# Redfish Regatta Poll



## jim t (Sep 30, 2007)

I am thinking about changing the rules this year. I'd like to keep EVERYBODY in it till the last minute. 

I was thinking about LONGEST Redfish being the winner but I haven't tested how easy it is to get a picture of a Red next to a measuring stick or tape that is readable in the picture.

So I thought a fish with the MOST spots on ONE side or the other would be easier to take a good picture.

So it's up for a vote:

1. Longest fish

2. Most spots

3. The old way... MOST fish of any side

Jim


----------



## Flguy32514 (Sep 16, 2012)

Personally, I think most fish would be the most fun, could we do maybe something like most fish wins, most spots gets some secondary prize?


----------



## CCC (Sep 3, 2008)

Most fish


----------



## nextstep (Jun 27, 2008)

in years past the most fish ended up being a hand full of minnows.

longest


----------



## bonita dan (Oct 3, 2007)

I voted for longest since my tape measure is already rigged,Uh ready for this halfazzed tournament. Most folks that enter this can hardly count to 2 let alone read something with little hash marks in it and know what it means,basically there Stupid,there I said it!


----------



## Ocean Man (Sep 27, 2007)

I like the idea of the longest fish but either option would be fine. I'm most concerned about the weather....

*FriFeb 22*








70°F
61°F
T-Storms

Chance of rain:80%Wind:SSE at 11 mph 

*SatFeb 23*








67°
49°
T-Storms

Chance of rain:90%Wind:WNW at 9 mph 


*SunFeb 24*








69°
58°
Few Showers

Chance of rain:30%Wind:E at 9 mph


----------



## H2OMARK (Oct 2, 2007)

bonita dan said:


> I voted for longest since my tape measure is already rigged,Uh ready for this halfazzed tournament. Most folks that enter this can hardly count to 2 let alone read something with little hash marks in it and know what it means,basically there Stupid,there I said it!

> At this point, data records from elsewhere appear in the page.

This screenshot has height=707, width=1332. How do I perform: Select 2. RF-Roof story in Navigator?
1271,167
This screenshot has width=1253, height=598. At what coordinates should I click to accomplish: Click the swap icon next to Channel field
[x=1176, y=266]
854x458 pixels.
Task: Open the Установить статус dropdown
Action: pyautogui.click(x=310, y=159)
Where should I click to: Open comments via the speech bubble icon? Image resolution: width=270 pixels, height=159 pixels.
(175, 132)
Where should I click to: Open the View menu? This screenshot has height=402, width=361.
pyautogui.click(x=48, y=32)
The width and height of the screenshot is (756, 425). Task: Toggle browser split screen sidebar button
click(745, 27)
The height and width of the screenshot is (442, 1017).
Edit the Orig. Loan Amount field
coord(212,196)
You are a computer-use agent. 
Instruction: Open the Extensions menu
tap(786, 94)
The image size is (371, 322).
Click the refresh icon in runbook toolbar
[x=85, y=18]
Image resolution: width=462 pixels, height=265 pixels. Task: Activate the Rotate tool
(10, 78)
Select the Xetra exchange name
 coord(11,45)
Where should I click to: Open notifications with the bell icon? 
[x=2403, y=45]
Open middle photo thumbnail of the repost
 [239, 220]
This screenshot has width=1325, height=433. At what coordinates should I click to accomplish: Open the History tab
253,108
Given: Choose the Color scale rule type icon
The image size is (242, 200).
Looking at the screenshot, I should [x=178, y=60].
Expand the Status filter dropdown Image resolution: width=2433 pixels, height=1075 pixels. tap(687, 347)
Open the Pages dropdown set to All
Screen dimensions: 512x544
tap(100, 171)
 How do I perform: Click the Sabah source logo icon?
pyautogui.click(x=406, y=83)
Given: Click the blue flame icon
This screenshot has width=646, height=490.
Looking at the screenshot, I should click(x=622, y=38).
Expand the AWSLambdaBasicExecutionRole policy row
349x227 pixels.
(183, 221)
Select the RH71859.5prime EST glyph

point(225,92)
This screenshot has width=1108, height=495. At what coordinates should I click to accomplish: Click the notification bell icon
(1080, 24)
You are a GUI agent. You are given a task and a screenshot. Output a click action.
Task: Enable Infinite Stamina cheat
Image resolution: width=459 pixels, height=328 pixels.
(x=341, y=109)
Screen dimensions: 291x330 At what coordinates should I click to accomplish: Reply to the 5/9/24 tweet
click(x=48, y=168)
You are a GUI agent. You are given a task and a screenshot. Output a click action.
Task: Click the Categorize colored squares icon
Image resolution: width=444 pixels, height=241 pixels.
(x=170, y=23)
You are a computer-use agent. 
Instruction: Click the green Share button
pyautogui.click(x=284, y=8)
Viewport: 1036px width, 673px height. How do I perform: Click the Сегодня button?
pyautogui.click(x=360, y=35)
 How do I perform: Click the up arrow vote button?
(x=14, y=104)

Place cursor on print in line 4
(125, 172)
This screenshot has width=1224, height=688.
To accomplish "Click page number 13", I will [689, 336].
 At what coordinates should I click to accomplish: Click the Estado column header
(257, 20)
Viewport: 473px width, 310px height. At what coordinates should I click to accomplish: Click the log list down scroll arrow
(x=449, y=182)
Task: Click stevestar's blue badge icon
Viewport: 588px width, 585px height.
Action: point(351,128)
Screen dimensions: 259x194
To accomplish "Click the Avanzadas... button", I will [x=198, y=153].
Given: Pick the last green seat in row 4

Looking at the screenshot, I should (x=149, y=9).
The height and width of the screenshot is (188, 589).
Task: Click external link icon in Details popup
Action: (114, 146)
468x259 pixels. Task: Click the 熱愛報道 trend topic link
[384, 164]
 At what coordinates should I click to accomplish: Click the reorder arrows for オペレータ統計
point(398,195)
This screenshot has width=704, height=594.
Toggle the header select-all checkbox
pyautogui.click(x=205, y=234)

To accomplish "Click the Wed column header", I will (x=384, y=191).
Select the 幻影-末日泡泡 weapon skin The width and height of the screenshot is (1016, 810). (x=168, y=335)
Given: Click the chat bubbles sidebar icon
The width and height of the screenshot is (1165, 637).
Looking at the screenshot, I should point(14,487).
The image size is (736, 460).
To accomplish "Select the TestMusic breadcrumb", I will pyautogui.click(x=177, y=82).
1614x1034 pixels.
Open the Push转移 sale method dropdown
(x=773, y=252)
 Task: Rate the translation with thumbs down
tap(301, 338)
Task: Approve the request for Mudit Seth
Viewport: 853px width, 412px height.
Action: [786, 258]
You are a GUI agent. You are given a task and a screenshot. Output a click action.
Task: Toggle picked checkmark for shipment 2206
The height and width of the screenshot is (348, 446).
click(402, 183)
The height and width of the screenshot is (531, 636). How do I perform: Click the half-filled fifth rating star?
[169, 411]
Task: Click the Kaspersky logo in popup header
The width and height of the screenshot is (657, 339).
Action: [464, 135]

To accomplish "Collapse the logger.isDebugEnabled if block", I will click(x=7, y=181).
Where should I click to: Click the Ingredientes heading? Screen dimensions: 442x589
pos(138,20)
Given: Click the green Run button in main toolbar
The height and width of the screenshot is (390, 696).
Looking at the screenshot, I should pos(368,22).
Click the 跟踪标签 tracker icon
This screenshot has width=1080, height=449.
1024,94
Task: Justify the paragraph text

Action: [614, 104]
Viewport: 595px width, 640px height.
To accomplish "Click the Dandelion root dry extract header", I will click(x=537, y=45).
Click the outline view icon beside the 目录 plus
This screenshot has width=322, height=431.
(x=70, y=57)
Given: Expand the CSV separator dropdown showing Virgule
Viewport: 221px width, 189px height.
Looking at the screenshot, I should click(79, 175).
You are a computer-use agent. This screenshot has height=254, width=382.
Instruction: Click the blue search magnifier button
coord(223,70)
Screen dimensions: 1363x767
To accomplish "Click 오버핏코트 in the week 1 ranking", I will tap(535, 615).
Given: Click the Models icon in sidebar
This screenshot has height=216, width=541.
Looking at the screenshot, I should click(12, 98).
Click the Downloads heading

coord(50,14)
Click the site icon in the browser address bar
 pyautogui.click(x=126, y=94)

I thought you wanted the longest because your tape measure shows 8 inches where the two inch hash really is..........:whistling: and only works in warm weather.


----------



## SHO-NUFF (May 30, 2011)

Dam, you Guys are rough! 
I think I would check the bilge pumps real good if you are planning on fishing this weekend.


----------



## reel_crazy (Oct 1, 2007)

i vote longest .. we will be using them metric inches

rich


----------